TOUCH
L’Amour, cet oiseau rebelle
Synopsis du film
Kristofer, un islandais de 73 ans, se met en tête de retrouver son amour de jeunesse, même si cela implique pour lui de voyager jusqu’au bout du monde…
Critique du film TOUCH
Depuis qu’il était parti à Hollywood, le cinéaste Baltasar Kormákur nous avait plutôt habitué aux thrillers d’action bien bourrins, type "Beast" ou "Contrebande". Mais pour son retour, en partie, dans son pays natal, le réalisateur s’attaque cette fois au genre ô combien périlleux du mélodrame. Si l’exercice n’est pas pleinement réussi, il évite les principaux écueils et maintient son récit toujours du bon côté, refusant la surenchère de guimauve qui frappait constamment à la porte de l’intrigue. L’histoire nous balade ainsi entre l’Islande contemporaine et le Londres des années 60, où le personnage principal a jadis travaillé dans un restaurant japonais, y trouvant surtout l’amour auprès de la belle Miko. Devenu septuagénaire et veuf, le protagoniste va se lancer dans le projet fou de la retrouver, permettant aux spectateurs de découvrir en filigrane leur romance.

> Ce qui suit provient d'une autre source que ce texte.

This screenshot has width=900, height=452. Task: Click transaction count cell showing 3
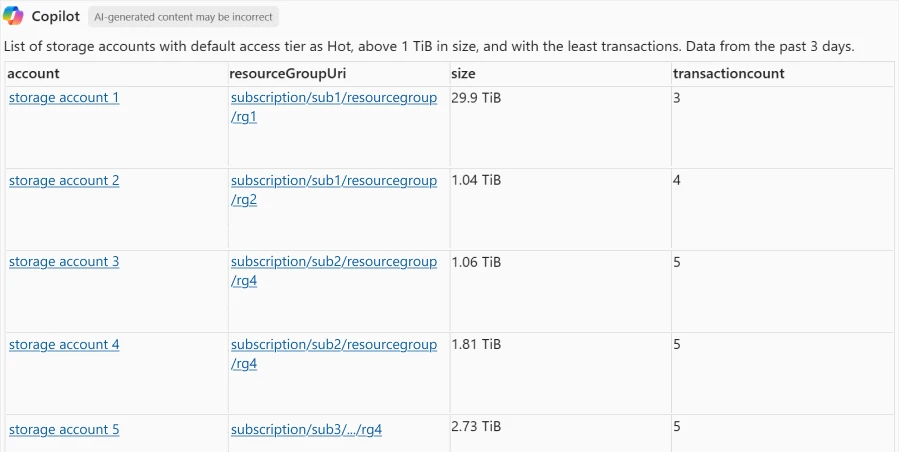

Si le métrage coche toutes les cases de l’idylle fongible, avec ses flashbacks omniprésents, ses belles mélodies et les différentes séquences attendues d’une relation entre deux individus d’origines différentes, "Touch – Nos étreintes passées" déterre son originalité dans les traumatismes vécus par Miko et sa famille. Pudiquement et subtilement, le film invite une mémoire collective à une chronique intimiste, en s’emparant du sort des survivants d’Hiroshima. Pas question d’ériger cet évènement comme un simple ressort scénaristique, mais d’intégrer leurs sentiments et la marginalisation qui en découle comme un effluve qui imprègne toute l’entreprise.
Probablement trop longue pour véritablement émouvoir, en particulier durant son prévisible dénouement, cette nouvelle réalisation de Baltasar Kormákur demeure une œuvre attendrissante à défaut d’être pleinement saisissante. Et en épurant sa mise en scène, l’auteur de "Jar City" réussit sa parenthèse, loin de l’outrance de ses derniers projets outre-Atlantique. De ces blessures dont on ne guérit jamais, il en tire un portrait délicat où la tendresse n’est pas feinte, et où les rendez-vous manqués ne sont pas synonymes de fatalité. À vous de vous laisser embarquer par ce voyage romanesque et romantique aux quatre coins du globe.